### Task requirements
With nothing added and nothing dropped, copy the entire listing.

..........

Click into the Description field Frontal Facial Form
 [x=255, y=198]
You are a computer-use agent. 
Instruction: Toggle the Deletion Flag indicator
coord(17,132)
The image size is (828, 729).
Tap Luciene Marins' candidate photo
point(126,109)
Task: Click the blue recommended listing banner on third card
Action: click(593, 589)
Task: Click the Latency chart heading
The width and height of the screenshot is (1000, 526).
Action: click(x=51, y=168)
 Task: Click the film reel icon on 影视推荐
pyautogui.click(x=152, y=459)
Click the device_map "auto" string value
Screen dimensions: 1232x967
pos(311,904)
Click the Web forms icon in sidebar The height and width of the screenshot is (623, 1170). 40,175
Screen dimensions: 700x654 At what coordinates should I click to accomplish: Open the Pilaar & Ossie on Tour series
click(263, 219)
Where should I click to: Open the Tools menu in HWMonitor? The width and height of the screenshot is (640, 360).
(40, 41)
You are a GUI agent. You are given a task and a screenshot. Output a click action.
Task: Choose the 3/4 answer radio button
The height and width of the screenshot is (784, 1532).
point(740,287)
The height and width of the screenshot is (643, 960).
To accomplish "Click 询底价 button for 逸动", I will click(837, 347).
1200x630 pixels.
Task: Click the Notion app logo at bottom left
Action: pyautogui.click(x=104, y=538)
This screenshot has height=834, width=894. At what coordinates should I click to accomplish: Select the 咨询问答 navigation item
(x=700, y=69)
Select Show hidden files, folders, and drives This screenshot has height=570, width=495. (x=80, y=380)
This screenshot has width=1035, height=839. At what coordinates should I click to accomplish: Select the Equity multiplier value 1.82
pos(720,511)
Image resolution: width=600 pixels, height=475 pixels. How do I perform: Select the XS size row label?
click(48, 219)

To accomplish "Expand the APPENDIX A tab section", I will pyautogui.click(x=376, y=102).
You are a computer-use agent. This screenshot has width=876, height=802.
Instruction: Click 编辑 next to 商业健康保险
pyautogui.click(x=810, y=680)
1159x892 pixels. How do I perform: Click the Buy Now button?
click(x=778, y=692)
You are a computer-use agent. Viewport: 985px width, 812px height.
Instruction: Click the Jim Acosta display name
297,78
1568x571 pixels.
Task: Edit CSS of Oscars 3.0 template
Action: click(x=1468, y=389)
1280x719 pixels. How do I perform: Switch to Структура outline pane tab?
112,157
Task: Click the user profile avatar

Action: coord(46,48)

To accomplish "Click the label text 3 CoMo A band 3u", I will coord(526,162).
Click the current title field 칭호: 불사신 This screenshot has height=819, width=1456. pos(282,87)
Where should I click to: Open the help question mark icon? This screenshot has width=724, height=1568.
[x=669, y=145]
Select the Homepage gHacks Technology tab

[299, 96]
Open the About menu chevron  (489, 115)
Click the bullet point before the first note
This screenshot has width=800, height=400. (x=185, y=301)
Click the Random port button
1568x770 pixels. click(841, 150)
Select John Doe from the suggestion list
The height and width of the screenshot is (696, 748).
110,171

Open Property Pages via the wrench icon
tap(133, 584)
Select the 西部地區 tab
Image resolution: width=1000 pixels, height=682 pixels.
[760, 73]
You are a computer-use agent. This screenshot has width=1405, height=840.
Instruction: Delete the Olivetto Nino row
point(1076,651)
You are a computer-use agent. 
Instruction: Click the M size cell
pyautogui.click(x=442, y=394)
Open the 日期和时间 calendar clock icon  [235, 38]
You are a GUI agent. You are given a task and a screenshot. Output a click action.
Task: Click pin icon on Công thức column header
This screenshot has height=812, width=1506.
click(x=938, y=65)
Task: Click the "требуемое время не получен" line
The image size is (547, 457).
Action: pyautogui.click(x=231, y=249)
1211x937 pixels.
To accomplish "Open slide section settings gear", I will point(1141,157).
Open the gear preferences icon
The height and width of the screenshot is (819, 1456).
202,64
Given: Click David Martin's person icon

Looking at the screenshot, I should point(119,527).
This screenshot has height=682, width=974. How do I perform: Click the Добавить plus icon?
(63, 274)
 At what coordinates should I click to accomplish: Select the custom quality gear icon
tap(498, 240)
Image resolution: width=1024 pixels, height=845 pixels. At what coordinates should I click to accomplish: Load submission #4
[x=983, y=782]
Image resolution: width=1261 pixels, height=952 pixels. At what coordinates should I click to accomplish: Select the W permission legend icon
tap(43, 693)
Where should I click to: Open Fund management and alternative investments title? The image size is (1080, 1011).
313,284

..........

### Solution to this task
Click into the Description field Frontal Facial Form
 [x=255, y=198]
You are a computer-use agent. 
Instruction: Toggle the Deletion Flag indicator
coord(17,132)
The image size is (828, 729).
Tap Luciene Marins' candidate photo
point(126,109)
Task: Click the blue recommended listing banner on third card
Action: click(593, 589)
Task: Click the Latency chart heading
The width and height of the screenshot is (1000, 526).
Action: click(x=51, y=168)
 Task: Click the film reel icon on 影视推荐
pyautogui.click(x=152, y=459)
Click the device_map "auto" string value
Screen dimensions: 1232x967
pos(311,904)
Click the Web forms icon in sidebar The height and width of the screenshot is (623, 1170). 40,175
Screen dimensions: 700x654 At what coordinates should I click to accomplish: Open the Pilaar & Ossie on Tour series
click(263, 219)
Where should I click to: Open the Tools menu in HWMonitor? The width and height of the screenshot is (640, 360).
(40, 41)
You are a GUI agent. You are given a task and a screenshot. Output a click action.
Task: Choose the 3/4 answer radio button
The height and width of the screenshot is (784, 1532).
point(740,287)
The height and width of the screenshot is (643, 960).
To accomplish "Click 询底价 button for 逸动", I will click(837, 347).
1200x630 pixels.
Task: Click the Notion app logo at bottom left
Action: pyautogui.click(x=104, y=538)
This screenshot has height=834, width=894. At what coordinates should I click to accomplish: Select the 咨询问答 navigation item
(x=700, y=69)
Select Show hidden files, folders, and drives This screenshot has height=570, width=495. (x=80, y=380)
This screenshot has width=1035, height=839. At what coordinates should I click to accomplish: Select the Equity multiplier value 1.82
pos(720,511)
Image resolution: width=600 pixels, height=475 pixels. How do I perform: Select the XS size row label?
click(48, 219)

To accomplish "Expand the APPENDIX A tab section", I will pyautogui.click(x=376, y=102).
You are a computer-use agent. This screenshot has width=876, height=802.
Instruction: Click 编辑 next to 商业健康保险
pyautogui.click(x=810, y=680)
1159x892 pixels. How do I perform: Click the Buy Now button?
click(x=778, y=692)
You are a computer-use agent. Viewport: 985px width, 812px height.
Instruction: Click the Jim Acosta display name
297,78
1568x571 pixels.
Task: Edit CSS of Oscars 3.0 template
Action: click(x=1468, y=389)
1280x719 pixels. How do I perform: Switch to Структура outline pane tab?
112,157
Task: Click the user profile avatar

Action: coord(46,48)

To accomplish "Click the label text 3 CoMo A band 3u", I will coord(526,162).
Click the current title field 칭호: 불사신 This screenshot has height=819, width=1456. pos(282,87)
Where should I click to: Open the help question mark icon? This screenshot has width=724, height=1568.
[x=669, y=145]
Select the Homepage gHacks Technology tab

[299, 96]
Open the About menu chevron  (489, 115)
Click the bullet point before the first note
This screenshot has width=800, height=400. (x=185, y=301)
Click the Random port button
1568x770 pixels. click(841, 150)
Select John Doe from the suggestion list
The height and width of the screenshot is (696, 748).
110,171

Open Property Pages via the wrench icon
tap(133, 584)
Select the 西部地區 tab
Image resolution: width=1000 pixels, height=682 pixels.
[760, 73]
You are a computer-use agent. This screenshot has width=1405, height=840.
Instruction: Delete the Olivetto Nino row
point(1076,651)
You are a computer-use agent. 
Instruction: Click the M size cell
pyautogui.click(x=442, y=394)
Open the 日期和时间 calendar clock icon  [235, 38]
You are a GUI agent. You are given a task and a screenshot. Output a click action.
Task: Click pin icon on Công thức column header
This screenshot has height=812, width=1506.
click(x=938, y=65)
Task: Click the "требуемое время не получен" line
The image size is (547, 457).
Action: pyautogui.click(x=231, y=249)
1211x937 pixels.
To accomplish "Open slide section settings gear", I will point(1141,157).
Open the gear preferences icon
The height and width of the screenshot is (819, 1456).
202,64
Given: Click David Martin's person icon

Looking at the screenshot, I should point(119,527).
This screenshot has height=682, width=974. How do I perform: Click the Добавить plus icon?
(63, 274)
 At what coordinates should I click to accomplish: Select the custom quality gear icon
tap(498, 240)
Image resolution: width=1024 pixels, height=845 pixels. At what coordinates should I click to accomplish: Load submission #4
[x=983, y=782]
Image resolution: width=1261 pixels, height=952 pixels. At what coordinates should I click to accomplish: Select the W permission legend icon
tap(43, 693)
Where should I click to: Open Fund management and alternative investments title? The image size is (1080, 1011).
313,284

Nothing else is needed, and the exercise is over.